In January 2007, former world No. 1 Lleyton Hewitt, a tennis star equally talented and tempestuous, asked Draper to be his coach. Draper agreed and led Hewitt to a third-round showing at the Australian Open.
The result was empty, and so was the feeling Draper had inside. He didn’t want to coach; he wanted to play – not tennis, but golf. And so he stepped aside.
And right into the winner’s circle.
TOO GOOD
Two weeks after bidding adieu to Hewitt, Draper won the New South Wales PGA Championship on the Von Nida Tour (the Australasian Tours version of the Nationwide Tour). Trailing by four entering the final round, Scott shot 7-under 65 to win by one for his first professional golf title.
“The thing that pleased me most was that coming down the stretch, I actually felt more calm than I normally do on a golf course,” he says. “That gives me a lot of confidence going into the future.”
“Too Good.” That’s the name of Draper’s autobiography, which was published this year. The phrase comes from a common tennis term used when someone hits an un-returnable shot.
It’s also the phrase Draper uses to describe the way he approaches life in the aftermath of Kellie’s death.
“I realized that what I was doing was not getting me anywhere,” Scott says. “The way that Kel went about living her life, I’d be disrespecting her memory if I didn’t pick up the pieces and just start attacking life the way that she did. And, for me, the answer was ‘Too Good.’”
Scott’s latest obstacle involves status. Draper can play in Australia, but he wants to play in America – against the best. He doesn’t expect – nor does he want – to be handed anything. He knows that he will have to earn his way onto the PGA Tour via Q-School or the Nationwide Tour.

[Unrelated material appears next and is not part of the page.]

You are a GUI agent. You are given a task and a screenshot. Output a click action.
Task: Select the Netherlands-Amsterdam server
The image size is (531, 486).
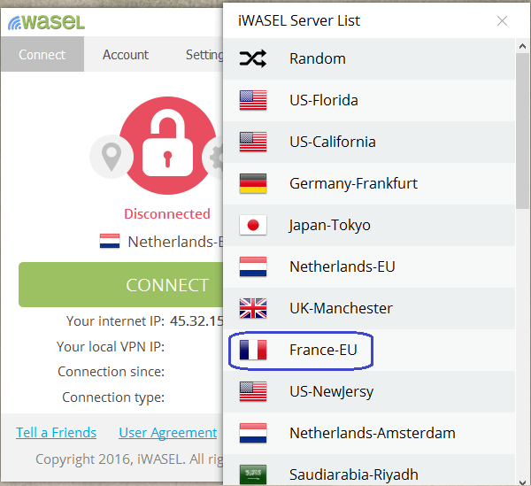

And, after an early exit in the Qualifying Tournament, he’ll have to work hard just to play on a semi-regular basis on the secondary U.S. circuit.
“Tennis is something that always came easy to me; I was a natural,” he says. “Some of the things that worked for me in tennis haven’t worked for me in golf. It’s really been trial and error.”
Says his wife, Jessica: “Scott is a totally different person at home than he is when he competes. I saw him throw his racket and I couldn’t believe that was Scott. That intensity really worked for him in tennis, but [controlling it] is something he has to work on with golf.”
“This is my third year as a pro,” Scott adds. “I feel like my learning curve has been going through the roof. I’d say I’m getting closer and closer every day to where I need to be. But it’s still a work in progress.”
It’s back to Monday qualifying for Scott Draper, which isn’t ideal, but doesn’t seem all that bad when you stack it up against Obsessive Compulsive Disorder, the death of your spouse or depression.
Or against all three at once.
“Too good” should be used to describe Scott Draper’s resolve.
“My goal is to be on the PGA Tour,” he says. “These Monday qualifiers are a necessary evil – got to do it to continue the journey. And I’m willing to do it.”